[Opening Data section]

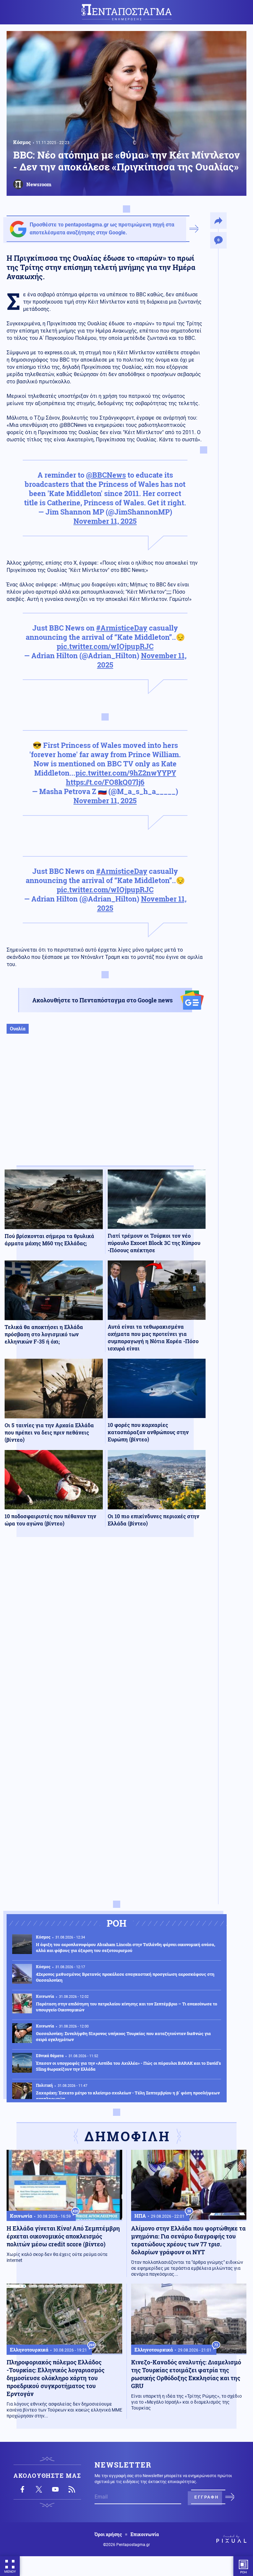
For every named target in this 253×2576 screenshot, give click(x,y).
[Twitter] (39, 2489)
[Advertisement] (105, 1107)
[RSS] (72, 2489)
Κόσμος (22, 142)
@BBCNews (106, 475)
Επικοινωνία (144, 2534)
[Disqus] (105, 1638)
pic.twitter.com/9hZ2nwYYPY (125, 773)
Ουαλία (17, 1028)
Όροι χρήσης (108, 2534)
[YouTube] (55, 2489)
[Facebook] (22, 2489)
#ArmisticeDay (121, 628)
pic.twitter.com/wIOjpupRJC (105, 646)
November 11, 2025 (105, 521)
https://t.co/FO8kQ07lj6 (105, 782)
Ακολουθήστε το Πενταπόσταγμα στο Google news (102, 1000)
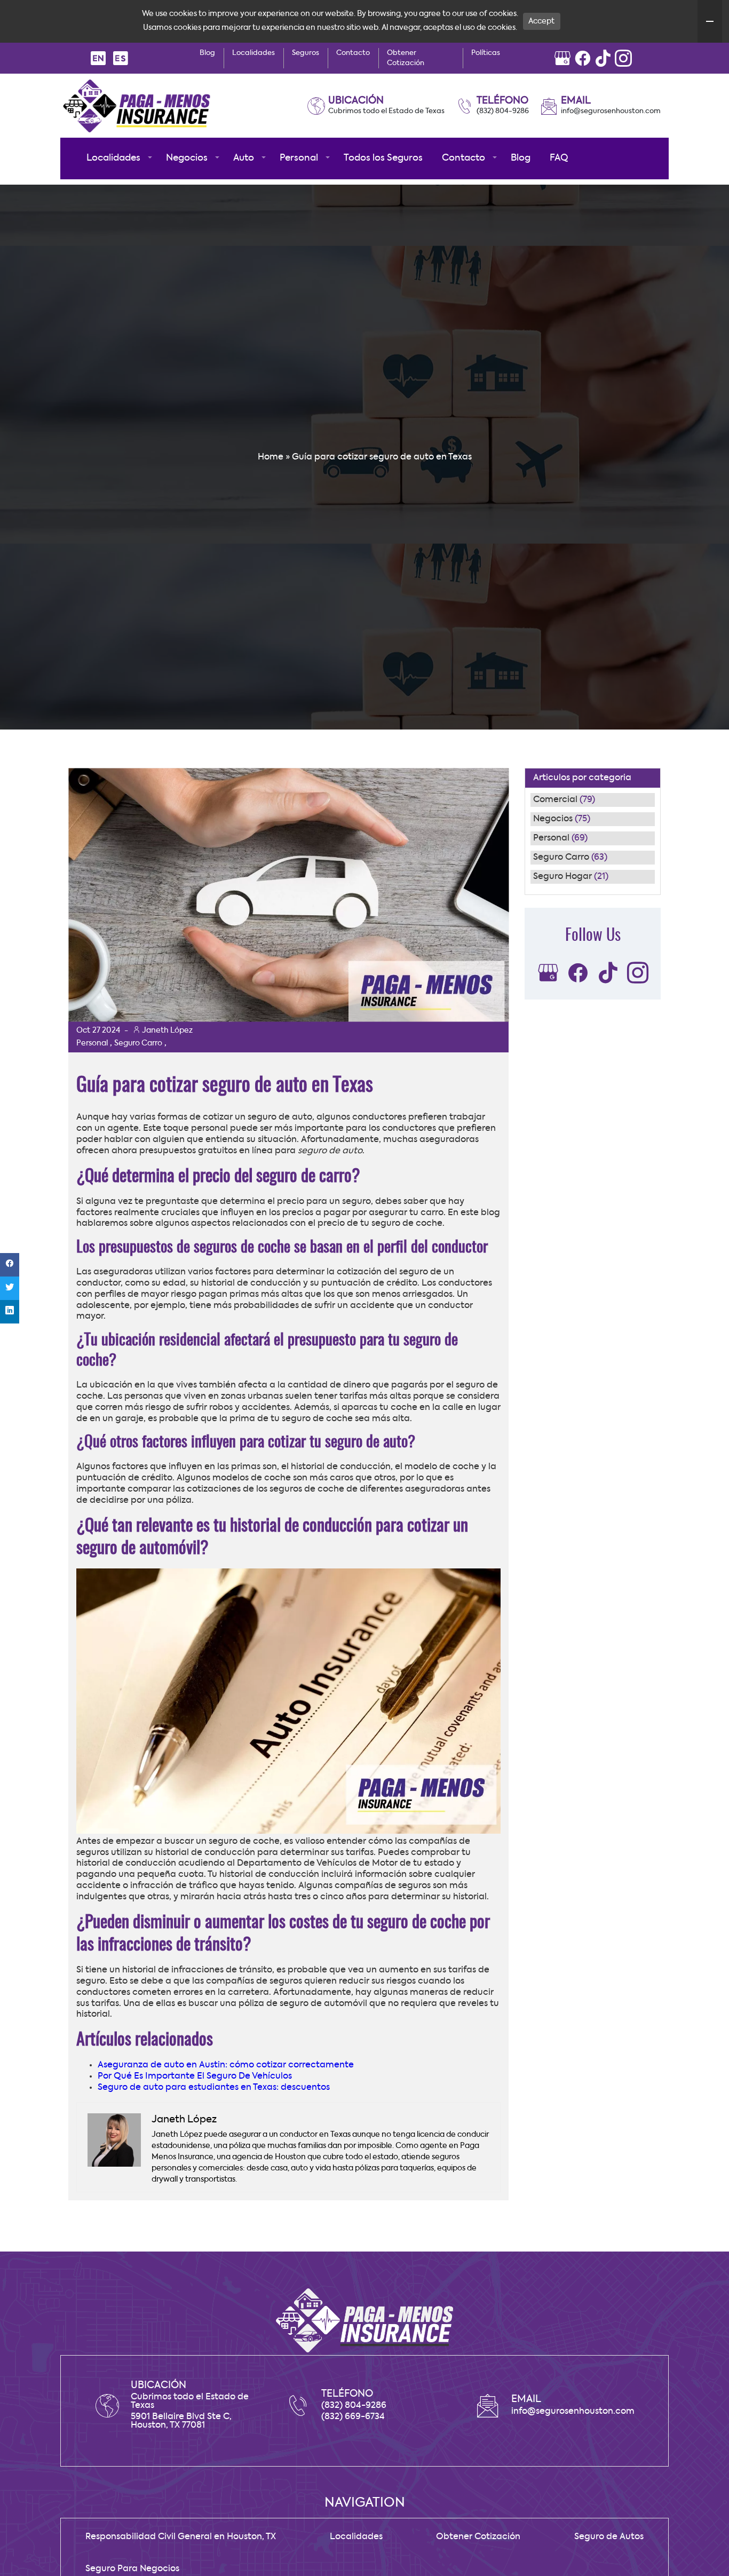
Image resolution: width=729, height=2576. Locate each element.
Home (270, 457)
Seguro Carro (561, 857)
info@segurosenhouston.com (611, 111)
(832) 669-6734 (353, 2417)
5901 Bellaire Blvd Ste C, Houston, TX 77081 (181, 2421)
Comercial (555, 800)
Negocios (553, 819)
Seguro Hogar (562, 877)
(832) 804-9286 (503, 111)
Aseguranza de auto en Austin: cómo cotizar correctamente (226, 2065)
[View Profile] (562, 58)
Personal (551, 838)
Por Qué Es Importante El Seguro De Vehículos (195, 2076)
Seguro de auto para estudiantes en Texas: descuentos (214, 2087)
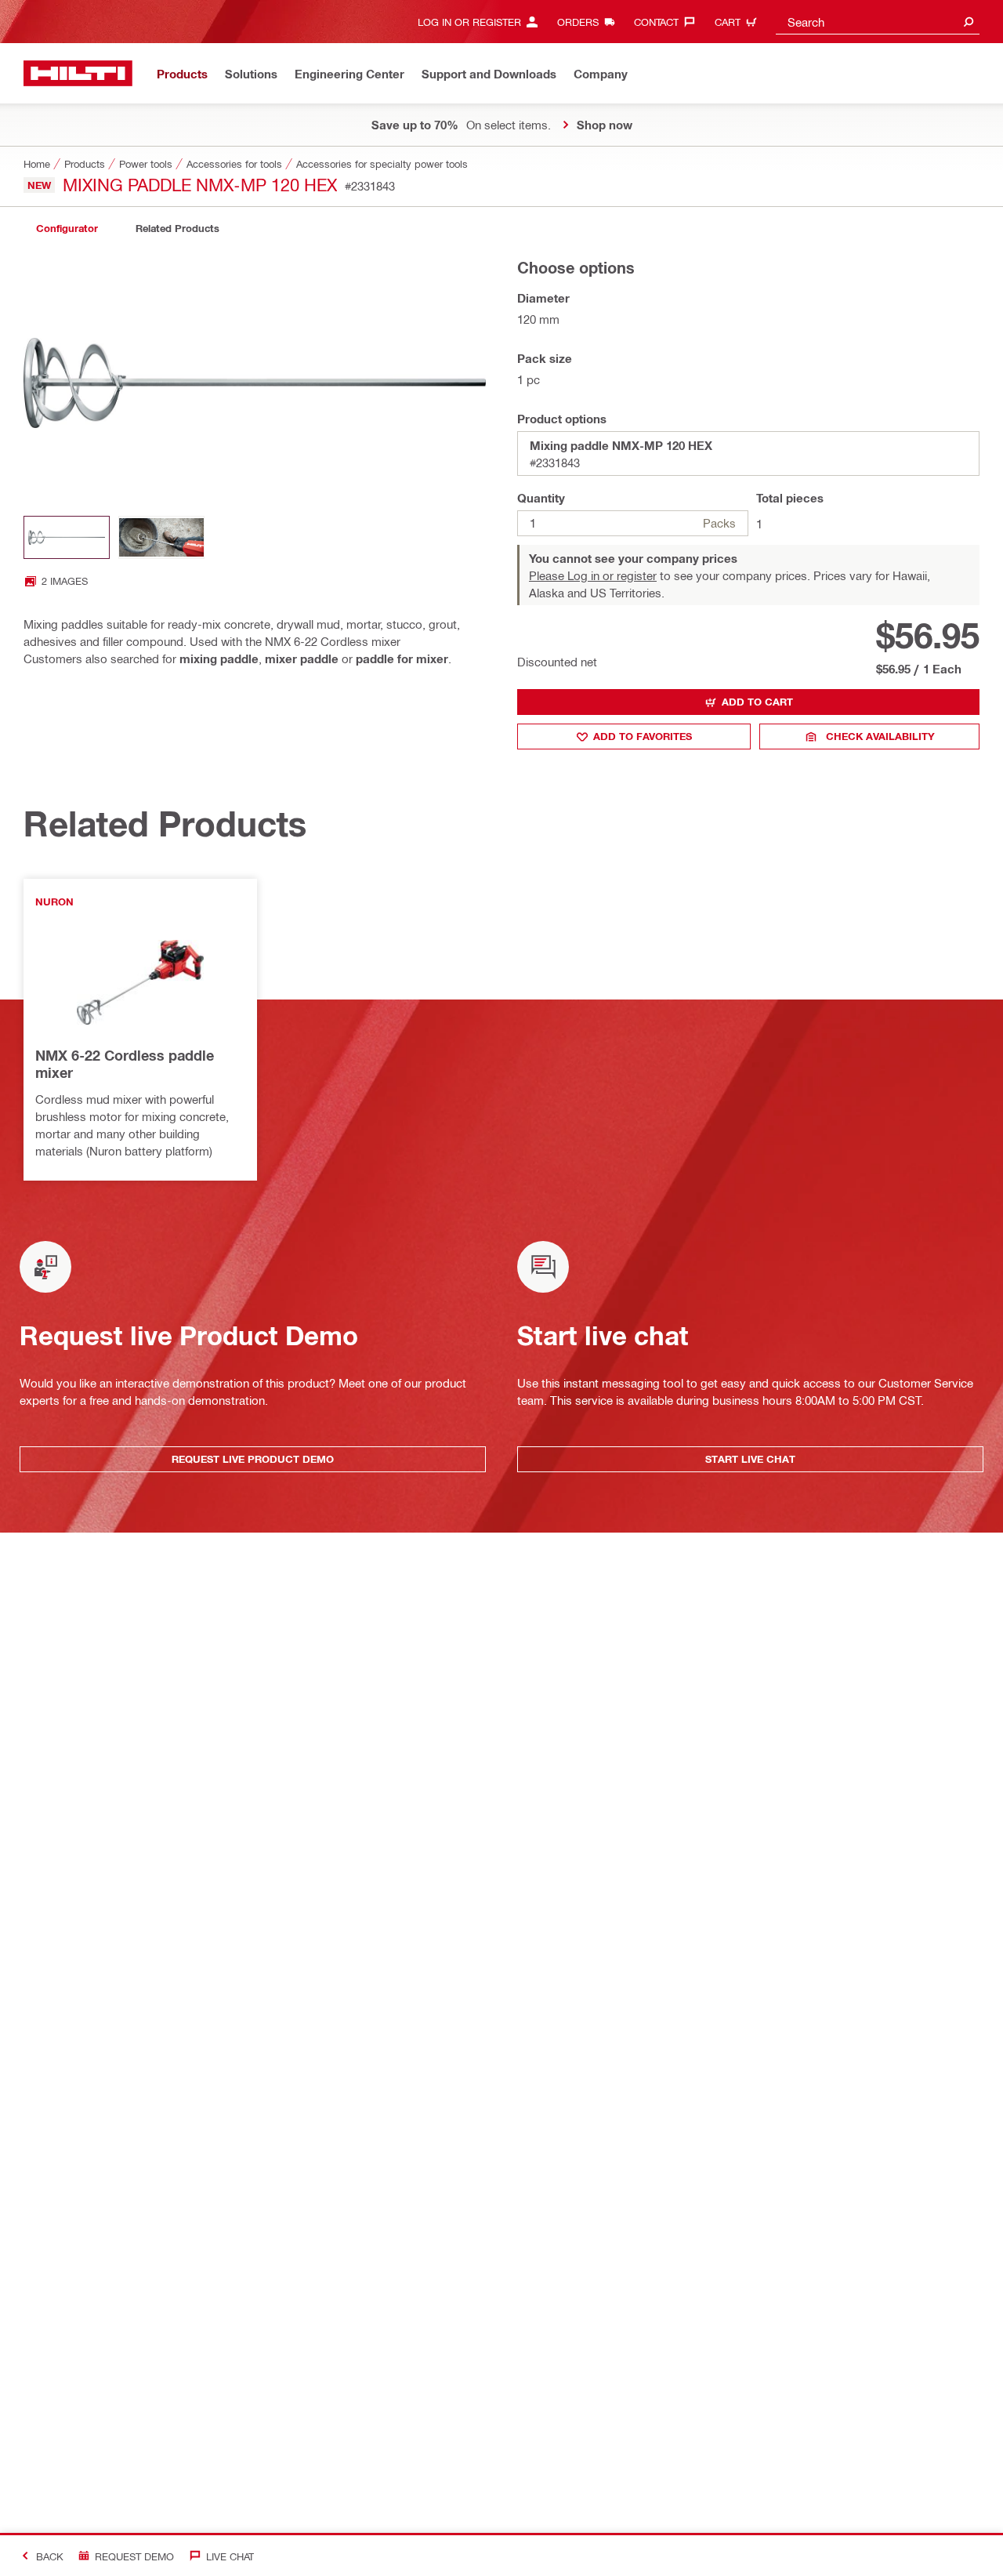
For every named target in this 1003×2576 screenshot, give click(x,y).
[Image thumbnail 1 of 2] (67, 537)
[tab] (66, 228)
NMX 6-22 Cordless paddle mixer (124, 1064)
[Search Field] (968, 21)
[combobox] (877, 21)
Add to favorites (642, 736)
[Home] (78, 73)
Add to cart (757, 701)
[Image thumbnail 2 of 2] (161, 537)
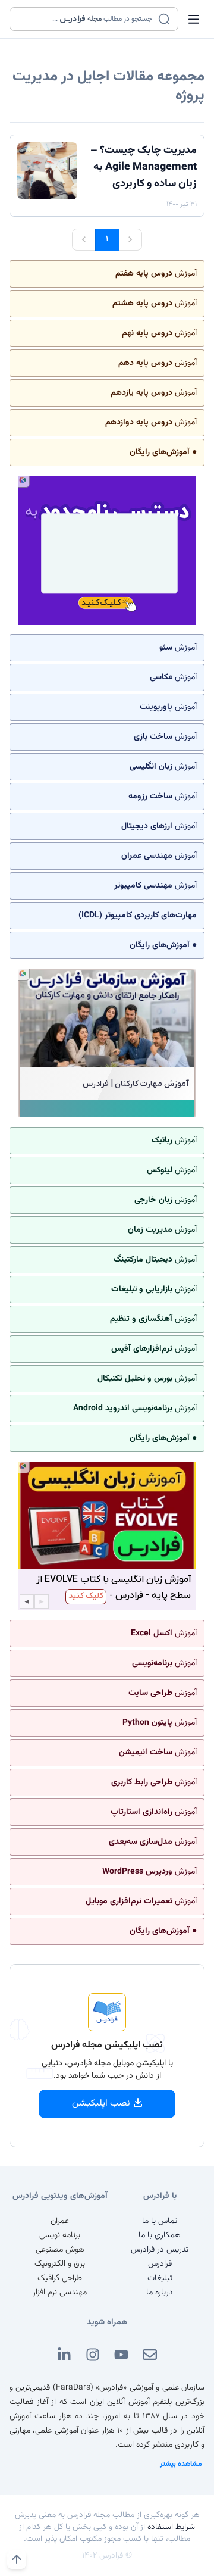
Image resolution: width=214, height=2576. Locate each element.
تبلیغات (159, 2278)
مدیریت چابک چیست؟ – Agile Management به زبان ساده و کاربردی (143, 167)
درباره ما (159, 2292)
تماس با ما (159, 2221)
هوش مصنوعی (60, 2249)
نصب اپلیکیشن (101, 2103)
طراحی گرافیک (59, 2278)
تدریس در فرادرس (159, 2249)
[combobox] (86, 19)
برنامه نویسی (59, 2235)
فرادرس (160, 2264)
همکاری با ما (160, 2235)
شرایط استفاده (171, 2527)
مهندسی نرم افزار (60, 2292)
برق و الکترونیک (59, 2264)
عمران (60, 2221)
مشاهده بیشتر (181, 2464)
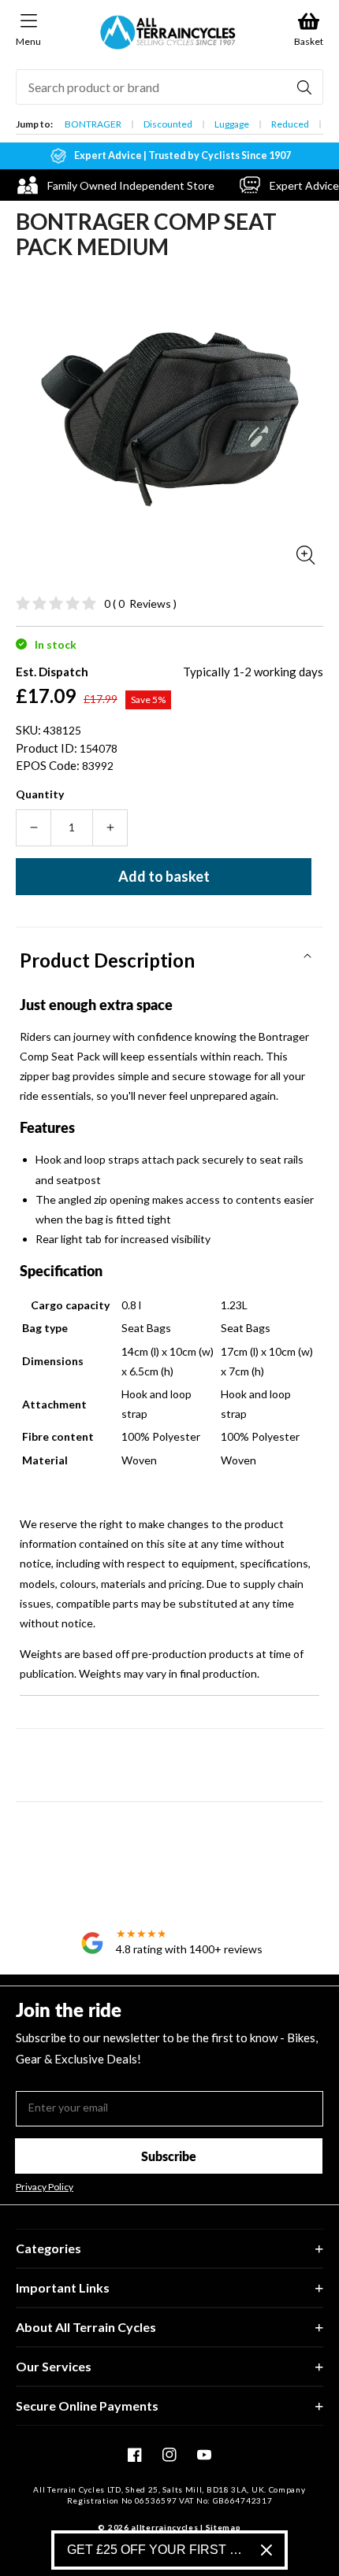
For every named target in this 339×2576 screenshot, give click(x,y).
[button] (169, 955)
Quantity (40, 794)
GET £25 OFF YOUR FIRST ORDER (157, 2549)
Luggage (231, 124)
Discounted (167, 124)
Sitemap (223, 2527)
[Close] (266, 2550)
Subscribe (168, 2156)
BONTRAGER (93, 124)
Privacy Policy (44, 2187)
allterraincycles (164, 2527)
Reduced (290, 124)
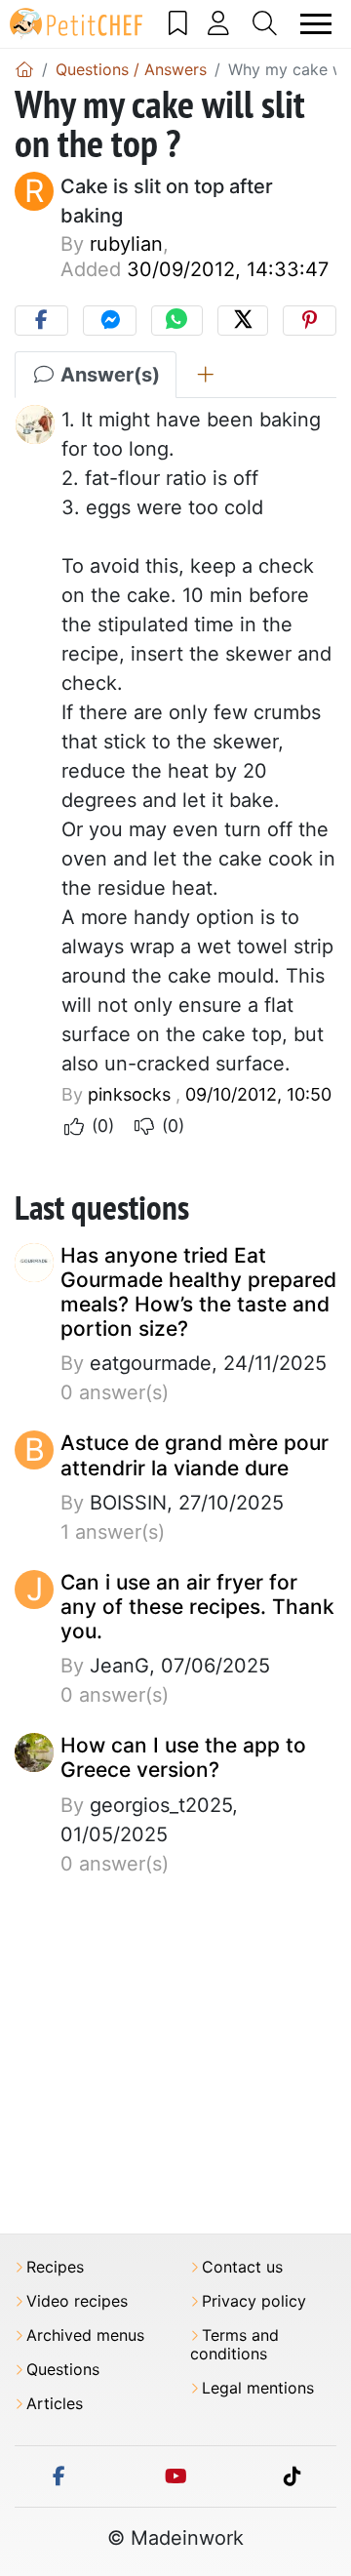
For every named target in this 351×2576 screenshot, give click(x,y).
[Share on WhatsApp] (176, 320)
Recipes (55, 2267)
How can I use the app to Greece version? (183, 1757)
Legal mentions (258, 2388)
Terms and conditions (234, 2344)
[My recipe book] (178, 23)
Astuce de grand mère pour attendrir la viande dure (194, 1454)
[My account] (219, 23)
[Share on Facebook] (41, 320)
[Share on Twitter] (242, 320)
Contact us (242, 2267)
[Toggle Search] (265, 23)
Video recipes (77, 2301)
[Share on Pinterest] (309, 320)
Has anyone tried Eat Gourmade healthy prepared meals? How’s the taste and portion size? (198, 1292)
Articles (54, 2404)
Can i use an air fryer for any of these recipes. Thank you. (197, 1606)
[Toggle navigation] (316, 24)
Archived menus (85, 2335)
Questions (62, 2369)
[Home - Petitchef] (24, 69)
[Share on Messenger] (109, 320)
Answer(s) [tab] (108, 374)
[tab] (205, 374)
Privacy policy (254, 2301)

[Closing Data section]

> [Work task]: Word for word, write out each of the records, but not the pictures.

> [Exercise solution]:
For every named target in this 253×2576 screenshot, give click(x,y).
[Twitter] (39, 2489)
[Advertisement] (105, 1107)
[RSS] (72, 2489)
Κόσμος (22, 142)
@BBCNews (106, 475)
Επικοινωνία (144, 2534)
[Disqus] (105, 1638)
pic.twitter.com/9hZ2nwYYPY (125, 773)
Ουαλία (17, 1028)
Όροι χρήσης (108, 2534)
[YouTube] (55, 2489)
[Facebook] (22, 2489)
#ArmisticeDay (121, 628)
pic.twitter.com/wIOjpupRJC (105, 646)
November 11, 2025 (105, 521)
https://t.co/FO8kQ07lj6 (105, 782)
Ακολουθήστε το Πενταπόσταγμα στο Google news (102, 1000)
Image resolution: width=729, height=2576. Locate each element.
Home (270, 457)
Seguro Carro (561, 857)
info@segurosenhouston.com (611, 111)
(832) 669-6734 (353, 2417)
5901 Bellaire Blvd Ste C, Houston, TX 77081 (181, 2421)
Comercial (555, 800)
Negocios (553, 819)
Seguro Hogar (562, 877)
(832) 804-9286 (503, 111)
Aseguranza de auto en Austin: cómo cotizar correctamente (226, 2065)
[View Profile] (562, 58)
Personal (551, 838)
Por Qué Es Importante El Seguro De Vehículos (195, 2076)
Seguro de auto para estudiantes en Texas: descuentos (214, 2087)
For every named target in this 1003×2576 screenshot, give click(x,y).
[Image thumbnail 1 of 2] (67, 537)
[tab] (66, 228)
NMX 6-22 Cordless paddle mixer (124, 1064)
[Search Field] (968, 21)
[combobox] (877, 21)
Add to favorites (642, 736)
[Home] (78, 73)
Add to cart (757, 701)
[Image thumbnail 2 of 2] (161, 537)
Image resolution: width=214, height=2576. Locate each element.
تبلیغات (159, 2278)
مدیریت چابک چیست؟ – Agile Management به زبان ساده و کاربردی (143, 167)
درباره ما (159, 2292)
تماس با ما (159, 2221)
هوش مصنوعی (60, 2249)
نصب اپلیکیشن (101, 2103)
طراحی گرافیک (59, 2278)
تدریس در فرادرس (159, 2249)
[combobox] (86, 19)
برنامه نویسی (59, 2235)
فرادرس (160, 2264)
همکاری با ما (160, 2235)
شرایط استفاده (171, 2527)
مهندسی نرم افزار (60, 2292)
برق و الکترونیک (59, 2264)
عمران (60, 2221)
مشاهده بیشتر (181, 2464)
For every named target in this 339×2576 screenshot, give click(x,y).
[button] (169, 955)
Quantity (40, 794)
GET £25 OFF YOUR FIRST ORDER (157, 2549)
Luggage (231, 124)
Discounted (167, 124)
Sitemap (223, 2527)
[Close] (266, 2550)
Subscribe (168, 2156)
BONTRAGER (93, 124)
Privacy Policy (44, 2187)
allterraincycles (164, 2527)
Reduced (290, 124)
For every named target in this 351×2576 screenshot, give click(x,y).
[Share on WhatsApp] (176, 320)
Recipes (55, 2267)
How can I use the app to Greece version? (183, 1757)
Legal mentions (258, 2388)
Terms and conditions (234, 2344)
[My recipe book] (178, 23)
Astuce de grand mère pour attendrir la viande dure (194, 1454)
[My account] (219, 23)
[Share on Facebook] (41, 320)
[Share on Twitter] (242, 320)
Contact us (242, 2267)
[Toggle Search] (265, 23)
Video recipes (77, 2301)
[Share on Pinterest] (309, 320)
Has anyone tried Eat Gourmade healthy prepared meals? How’s the taste and portion size? (198, 1292)
Articles (54, 2404)
Can i use an air fryer for any of these recipes. Thank you. (197, 1606)
[Toggle navigation] (316, 24)
Archived menus (85, 2335)
Questions (62, 2369)
[Home - Petitchef] (24, 69)
[Share on Messenger] (109, 320)
Answer(s) [tab] (108, 374)
[tab] (205, 374)
Privacy policy (254, 2301)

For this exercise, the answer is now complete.